Her reflection examined him. "Is Adam paying you?"
He nodded. "This is a private clinic."
"But not a hospital?"
"No. We specialize in addiction therapy," he told her. "But we do offer convalescent care as well."
"I'm not addicted to anything." You got drunk...
"No one's suggesting you are."
She drew on her cigarette. "Then why is my father paying four hundred pounds a day for me to be here?" she asked evenly. "I could have convalescent care in a nursing home for a fraction of that."
He studied her where she sat like a dignified, one-eyed Buddha upon her bed. "How did you know it costs four hundred pounds a day?"
"My stepmother told me," she lied. "I know my father very well. Dr. Protheroe, so, predictably, it was the first thing I asked her."
"He did warn me you'd take nothing for granted."

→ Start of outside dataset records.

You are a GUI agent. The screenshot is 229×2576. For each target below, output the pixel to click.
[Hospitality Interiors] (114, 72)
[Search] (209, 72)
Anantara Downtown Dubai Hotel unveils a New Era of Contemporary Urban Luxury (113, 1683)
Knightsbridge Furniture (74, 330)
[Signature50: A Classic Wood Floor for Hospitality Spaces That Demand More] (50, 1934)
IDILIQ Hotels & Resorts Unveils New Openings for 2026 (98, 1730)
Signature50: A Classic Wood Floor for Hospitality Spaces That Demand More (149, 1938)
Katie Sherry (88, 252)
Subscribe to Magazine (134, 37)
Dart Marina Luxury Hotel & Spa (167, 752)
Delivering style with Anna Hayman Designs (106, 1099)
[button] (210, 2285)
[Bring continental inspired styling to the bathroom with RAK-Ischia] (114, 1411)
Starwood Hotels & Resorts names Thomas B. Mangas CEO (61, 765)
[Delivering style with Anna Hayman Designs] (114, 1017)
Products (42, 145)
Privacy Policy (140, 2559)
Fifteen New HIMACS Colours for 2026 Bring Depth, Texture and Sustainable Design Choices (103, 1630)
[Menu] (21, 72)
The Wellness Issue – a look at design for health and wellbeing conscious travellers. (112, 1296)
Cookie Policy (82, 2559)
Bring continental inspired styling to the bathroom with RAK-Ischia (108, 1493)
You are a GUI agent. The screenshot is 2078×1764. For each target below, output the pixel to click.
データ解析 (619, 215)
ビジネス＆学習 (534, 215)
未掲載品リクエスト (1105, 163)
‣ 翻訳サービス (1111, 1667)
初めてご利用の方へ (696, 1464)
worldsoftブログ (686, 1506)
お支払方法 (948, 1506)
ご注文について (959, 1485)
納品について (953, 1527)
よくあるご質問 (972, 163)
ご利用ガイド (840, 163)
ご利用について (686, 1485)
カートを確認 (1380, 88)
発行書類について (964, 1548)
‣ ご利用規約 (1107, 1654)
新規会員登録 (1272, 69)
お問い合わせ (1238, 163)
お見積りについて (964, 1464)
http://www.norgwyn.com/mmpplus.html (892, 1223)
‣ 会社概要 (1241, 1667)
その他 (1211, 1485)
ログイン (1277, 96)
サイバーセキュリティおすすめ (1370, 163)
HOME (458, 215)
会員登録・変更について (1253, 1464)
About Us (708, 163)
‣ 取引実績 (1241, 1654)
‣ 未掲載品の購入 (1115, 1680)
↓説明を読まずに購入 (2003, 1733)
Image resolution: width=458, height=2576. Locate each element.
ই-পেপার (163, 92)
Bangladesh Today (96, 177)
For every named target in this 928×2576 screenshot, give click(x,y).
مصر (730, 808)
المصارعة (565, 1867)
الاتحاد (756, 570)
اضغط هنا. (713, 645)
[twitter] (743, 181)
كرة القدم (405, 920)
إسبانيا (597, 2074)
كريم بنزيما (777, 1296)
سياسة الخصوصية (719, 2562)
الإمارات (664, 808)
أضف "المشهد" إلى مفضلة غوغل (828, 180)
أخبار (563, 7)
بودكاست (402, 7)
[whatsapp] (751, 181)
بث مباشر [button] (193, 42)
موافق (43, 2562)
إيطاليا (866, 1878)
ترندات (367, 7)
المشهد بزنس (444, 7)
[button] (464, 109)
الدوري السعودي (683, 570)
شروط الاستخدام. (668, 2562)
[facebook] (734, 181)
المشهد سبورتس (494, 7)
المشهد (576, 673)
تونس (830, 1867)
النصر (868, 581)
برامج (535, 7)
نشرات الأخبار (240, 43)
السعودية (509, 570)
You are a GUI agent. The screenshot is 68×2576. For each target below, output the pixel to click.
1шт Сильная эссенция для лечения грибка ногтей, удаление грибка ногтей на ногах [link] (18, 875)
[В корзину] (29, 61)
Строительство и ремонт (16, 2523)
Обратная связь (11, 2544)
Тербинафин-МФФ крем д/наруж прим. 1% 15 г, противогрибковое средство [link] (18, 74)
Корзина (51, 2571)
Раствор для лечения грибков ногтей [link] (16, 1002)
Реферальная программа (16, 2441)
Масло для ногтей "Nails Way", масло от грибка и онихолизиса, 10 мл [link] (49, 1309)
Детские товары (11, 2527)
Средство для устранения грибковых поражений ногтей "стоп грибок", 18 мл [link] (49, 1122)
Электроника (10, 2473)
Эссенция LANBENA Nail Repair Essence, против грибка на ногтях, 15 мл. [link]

The reflection smiled at him. "I certainly don't like being lied to," she murmured. "My stepmother told me I tried to commit suicide." She watched him for a reaction, but there was none. "I don't believe it," she went on dispassionately, "but I do believe that Adam would pay a psychiatrist to straighten me out if he believed it. So what sort of therapy is he buying for me?''
"No one's lying to you, Jinx. Your father was very concerned that you should be in an environment where you could recover at your own speed and in your own way. Certainly we have psychiatrists on the premises, and certainly we offer therapy to those who want it, but I am precisely what I said I was, a doctor pure and simple. My role is largely administrative, but I also take an interest in our convalescent patients. There is nothing sinister about your being here."